Copy out exactly the stretch of the listing below that begins at the line containing "Task: Close the 客户积分规则设置 dialog" and ends at the line containing "Screen dimensions: 719x596", and copy nothing outside it.

===== The data

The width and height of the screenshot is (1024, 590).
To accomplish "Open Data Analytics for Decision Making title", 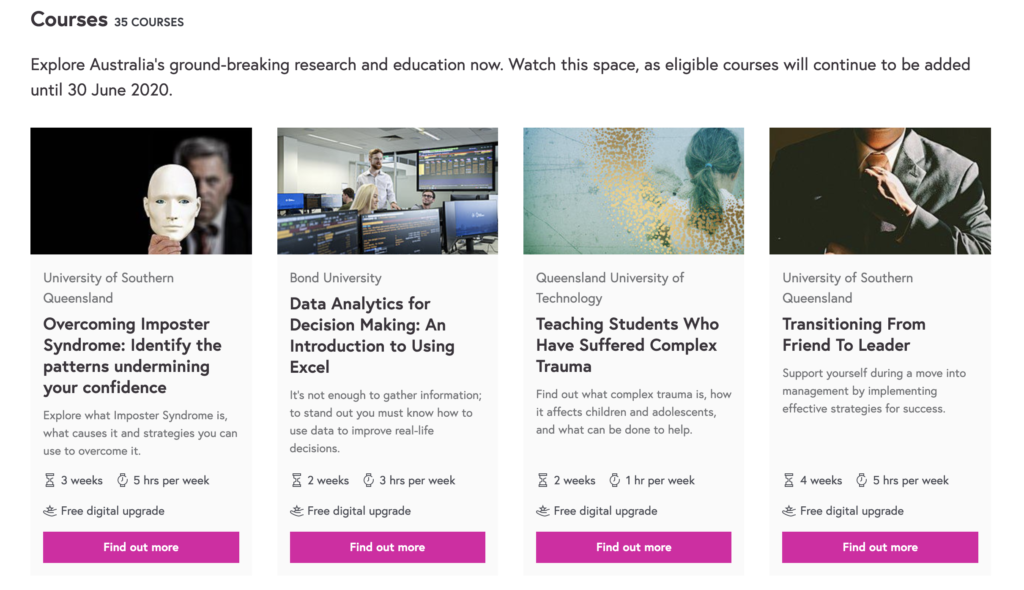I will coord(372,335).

==========
===== The data

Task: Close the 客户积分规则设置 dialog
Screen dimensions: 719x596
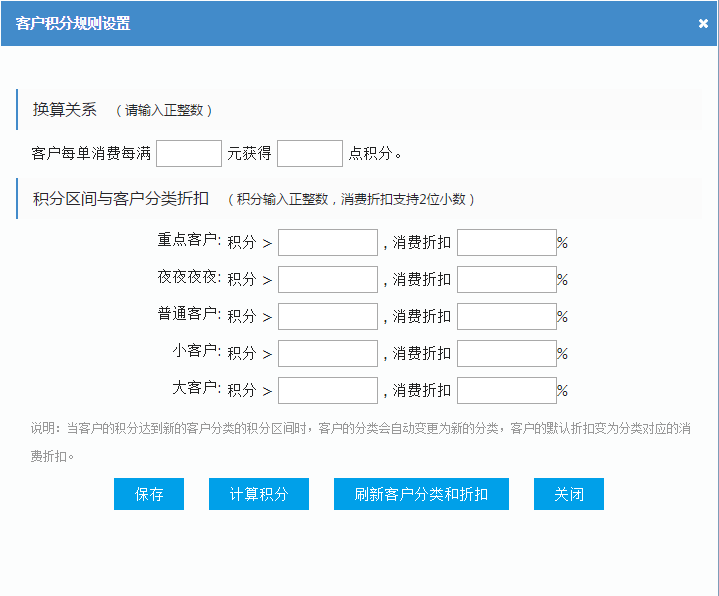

==========
===== The data

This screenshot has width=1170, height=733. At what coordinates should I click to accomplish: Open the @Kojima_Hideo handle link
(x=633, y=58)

==========

■ Your response:
Task: Close the 客户积分规则设置 dialog
Screen dimensions: 719x596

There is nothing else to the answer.